If the first film was an introduction to a walking contradiction who wanders into a study of other contradictions, I think The Tale of Zatoichi Continues is about the walking contradiction's confrontation with his own past. There's the recent event involving the massage, which leads to a meeting with a woman who reminds him of the lover he lost; there's also a mysterious one-armed man who seems to know Zatoichi; and then there's noble Zatoichi's vow to keep a promise he made at the end of the first film. The plot is like a single domino triggering various lines of dominoes, all of which run parallel and eventually intersect, each clicking and toppling line a different facet of Zatoichi's life. Or to go back to the Mr. Magoo idea, it's as if Zatoichi has walked into the cluttered existential construction site of his own pulpy biography.

(Sidenote: Zatoichi ditched his sword at the end of the first film, but he has it back at the beginning of the second one. How'd that happen? Did he go back to town because his walking branch broke? Did he just buy another one?)
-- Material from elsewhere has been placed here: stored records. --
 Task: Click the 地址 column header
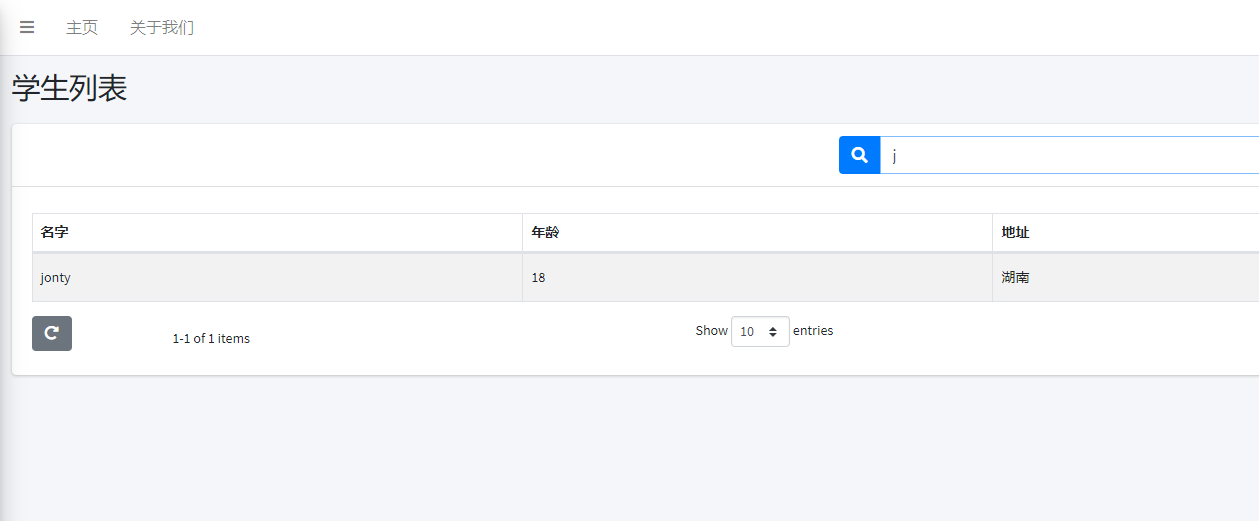pyautogui.click(x=1016, y=232)

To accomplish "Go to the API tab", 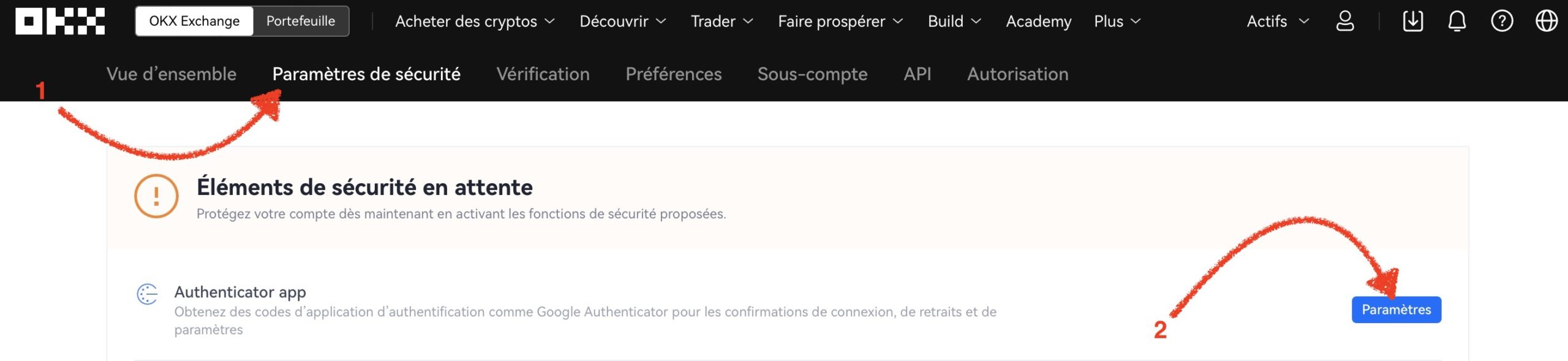I will point(917,74).
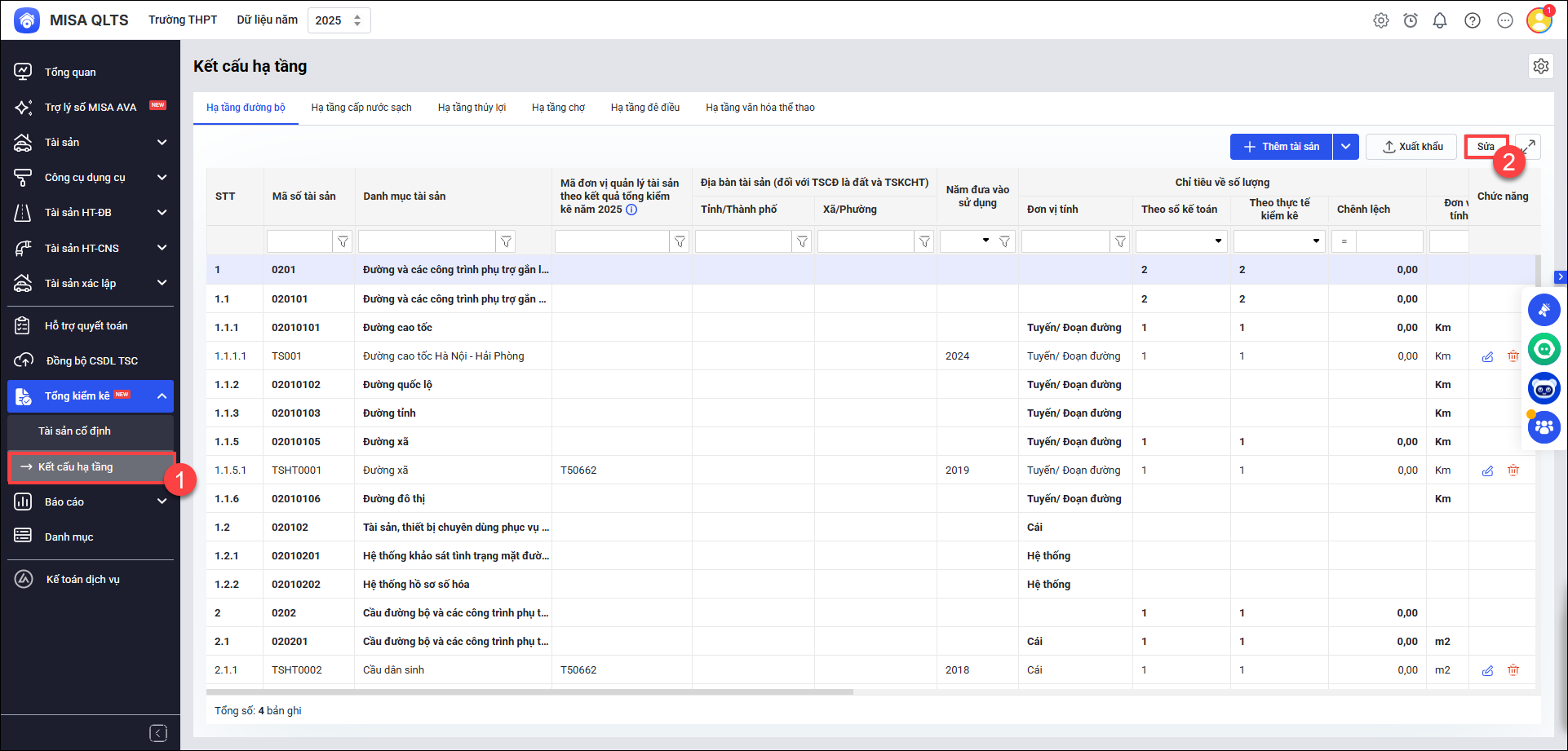Expand the Tài sản sidebar menu
Viewport: 1568px width, 751px height.
[x=162, y=143]
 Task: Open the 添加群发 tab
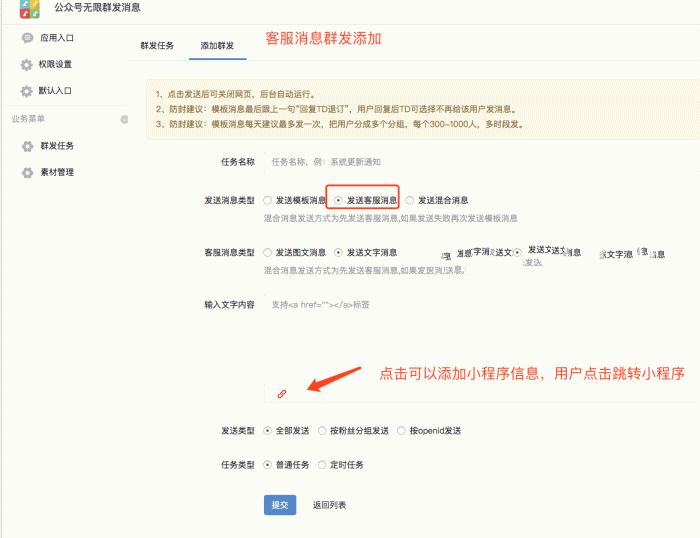pyautogui.click(x=217, y=46)
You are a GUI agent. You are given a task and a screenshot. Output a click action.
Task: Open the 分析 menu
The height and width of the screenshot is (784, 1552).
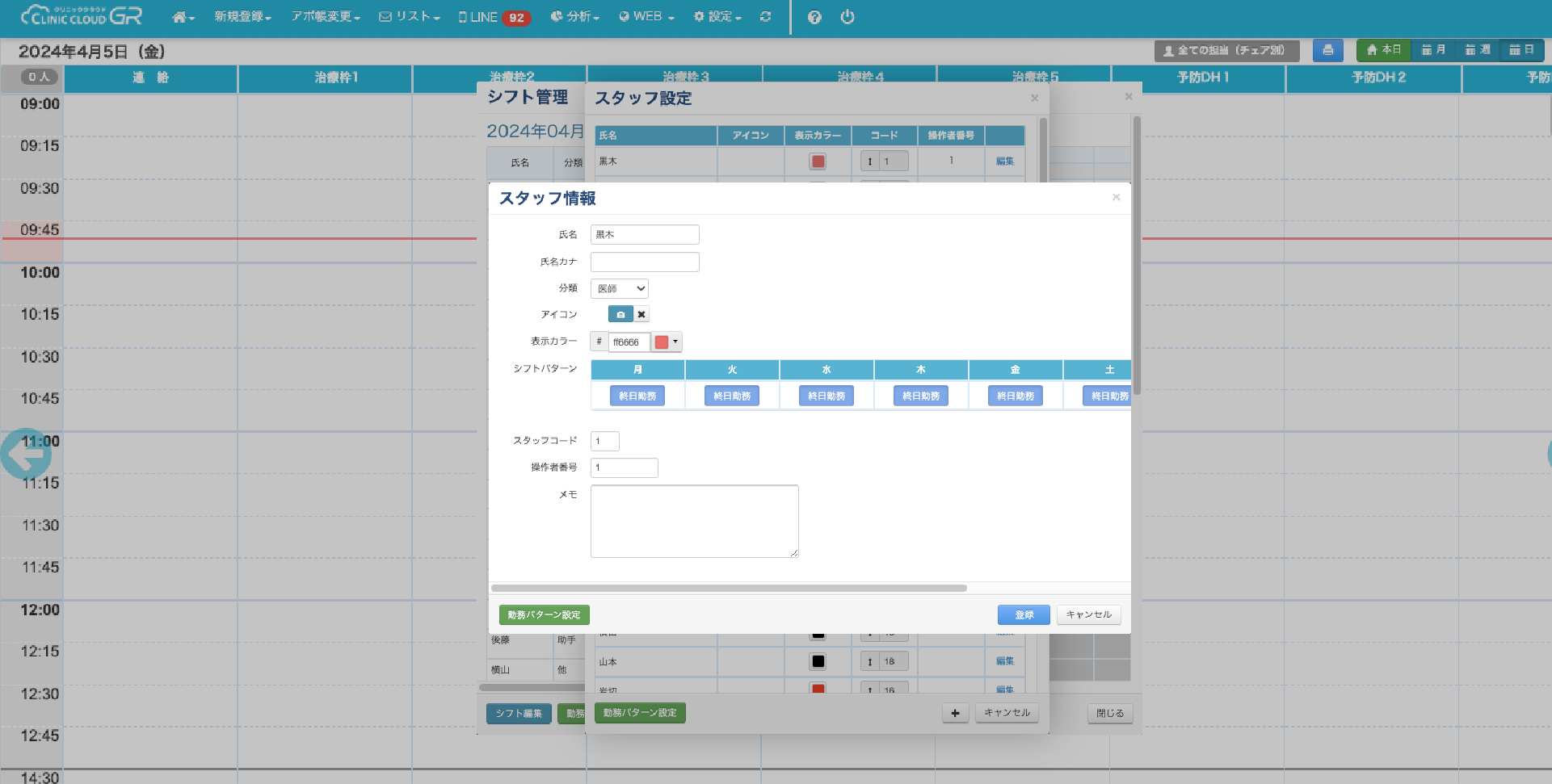coord(575,17)
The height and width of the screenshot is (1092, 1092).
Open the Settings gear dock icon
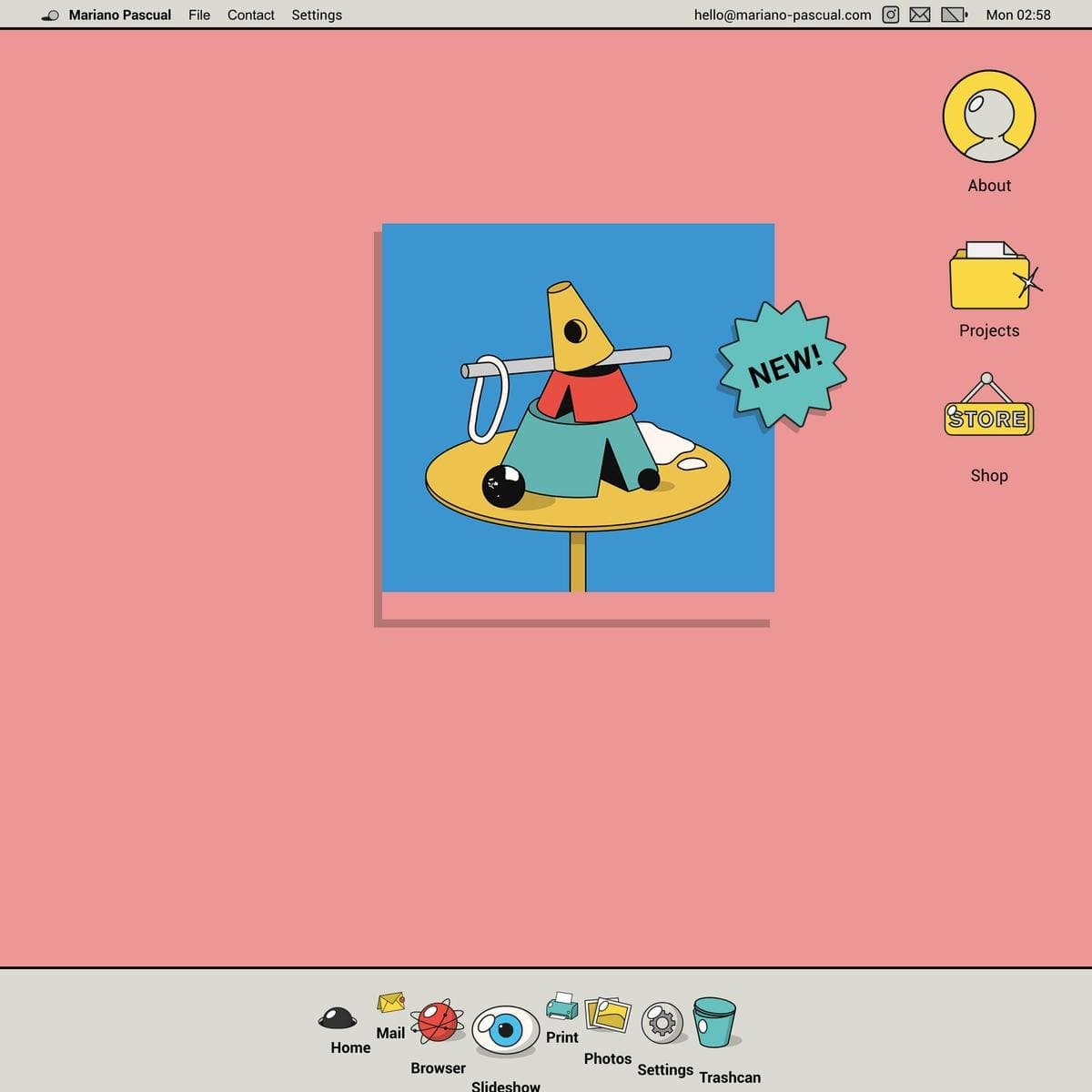click(662, 1023)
There's something so enjoyable about this second Zatoichi film even though I don't think it's an objectively better movie than the first one. Some moments have the bravado of a spaghetti western while others have the chintziness of an old soap opera, complete with the bubbling suspense organ. What The Tale of Zatoichi Continues excels at, though, is hinting at the blind swordsman's past and giving a larger sense of a quest to our lovable, deadly Magoo.